Sedangkan Direktur PTFIa Tony Wenas berharap proyek pembangunan smelter tembaga single line terbesar di dunia ini bisa berjalan sebagaimana mestinya sesuai dengan target. “Kami berharap semua semua pihak dapat mendukung proyek ini yang merupakan salah satu barometer hilirisasi mineral di Indonesia,” katanya.
Sementara itu, Direktur Jenderal Ketenagalistrikan Kementerian ESDM Rida Mulyana mengatakan penerbitan perijinan berusaha ini untuk menjamin pasokan listrik memenuhi 5K. Lima K yang dimaksud meliputi kecukupan, keandalan, keberlanjutan, keterjangkauan dari sisi harga dan arus memenuhi unsur keadilan.
Dalam Undang-undang No 11 Tahun 2020, Pemegang izin Usaha (BKMS dan PLN) memiliki empat kewajiban, yaitu menyediakan tenaga listrik yang memenuhi standard mutu dan keandalan yang berlaku dan memberikan pelayanan yang sebaik-baiknya.
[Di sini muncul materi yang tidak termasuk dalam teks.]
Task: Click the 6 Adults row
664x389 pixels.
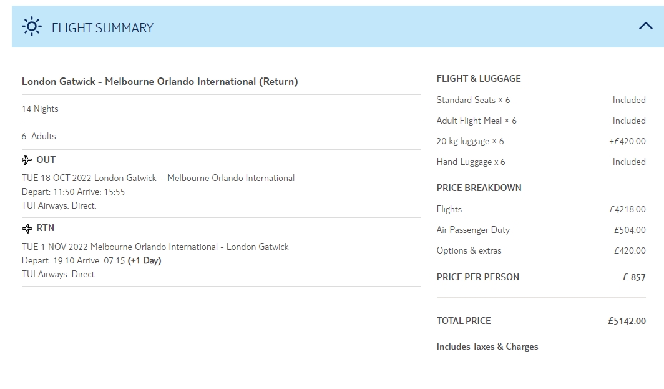Action: click(39, 136)
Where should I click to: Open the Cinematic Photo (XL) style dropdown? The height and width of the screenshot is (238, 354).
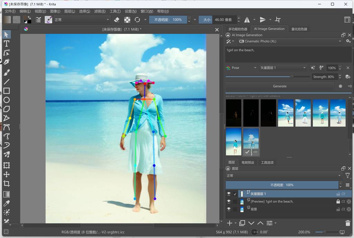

Selain itu ada kewajiban memenuhi ketentuan keamanan ketenagalistrikan dan mengutamakan produk atau potensi dalam negeri.
Penandatanganan dihadiri perwakilan dari Kementerian Koordinasi Perekonomian, Kementerian Perindustrian, Kementerian ESDM, Bupati Gresik Fandi Akmad Yani (Gus Yani), Sekretaris Dewan Nasional KEK Elen Setiadi dan Direktur Niaga dan Manajemen Pelanggan PLN Bob Syahril.
Selain itu ada juga Presiden Direktur AKRA Haryanto Adikoesoemo, Dirut BMKS Bambang Soetiono, Dirut Freeport Indonesia Tony Wenas, beserta jajaran manajemen senior AKRA, BKMS, Pelindo, PTFI, dan PLN.